Marat-le-maximonstre


par Delphine Verdussen - 2011


© POLENORDGROUP



Ils me représentent sans cesse comme un anarchiste

qui foule aux pieds toutes les lois et qui ne se plaît que dans le désordre.

Ils me représentent comme un ambitieux qui vise au pouvoir.

Ils me représentent comme un anthropophage, un buveur de sang.

Ils me représentent comme un cerveau exalté, un être inconséquent.


Publiciste de la République française, n°147 du mardi 19 mars 1793



Marat présenté comme un maximonstre est une des fables dont ses opposants ont usé avec une belle constance. Les attributs horrifiques qu’on lui a collés à la peau ont revêtu, au fil des ans, des formes récurrentes, destinées à frapper l’imagination, à provoquer le dégoût et, surtout, à écarter de l’œuvre.


Pour favoriser cette inclination vers le maximonstre, Marat est - que nos amies les bêtes les excusent ! - rattaché à l’animalité: crapaud, serpent, insecte, sombre oiseau, loup, chien galeux, bête nuisible, hurlant le sang, humant le sang, buvant le sang… Il peut aussi - que les amoureux du théâtre leur pardonnent ! – être assimilé à celui qui, dans les foires, fait le pitre, le petit Faust de boulevard, le saltimbanque, le polichinelle, débitant sornettes et sottises, grossièretés et absurdités pour amuser et abuser le peuple crédule. Il se trouve enfin décrit - que les médecins non-moliéresques les absolvent ! – comme le charlatan, arbitre sans scrupules de la vie ou de la mort, vendeur d’orviétan, empoisonneur…

Ou comme un mélange des trois.

> Données fournies:

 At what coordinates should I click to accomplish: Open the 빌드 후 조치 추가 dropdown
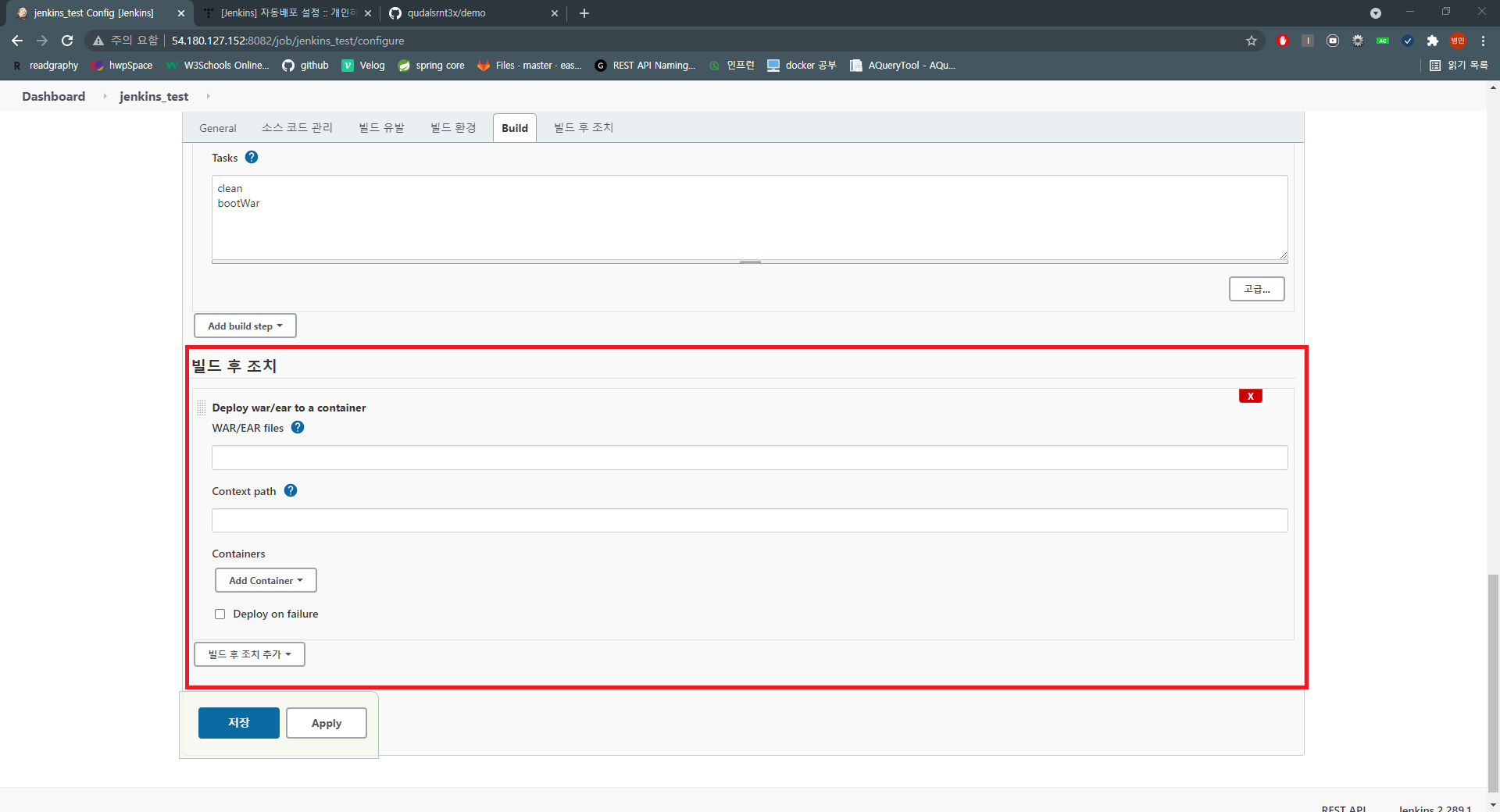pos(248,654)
--
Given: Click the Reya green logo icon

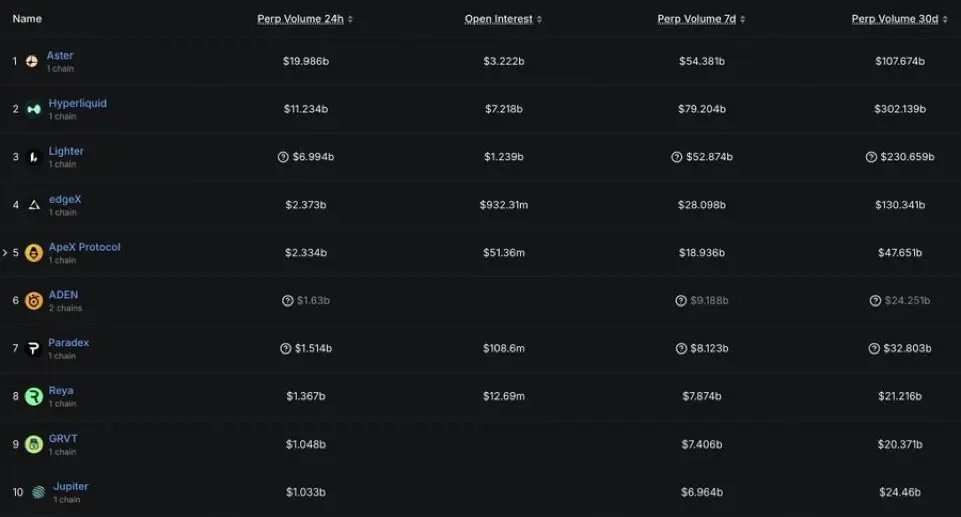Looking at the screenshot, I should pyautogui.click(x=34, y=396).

> Consigne:
Dans l'extrait sur Marat, de quel numéro du Publiciste de la République française provient la citation placée en tête ?

> Réponse attendue:
Du n°147, daté du mardi 19 mars 1793.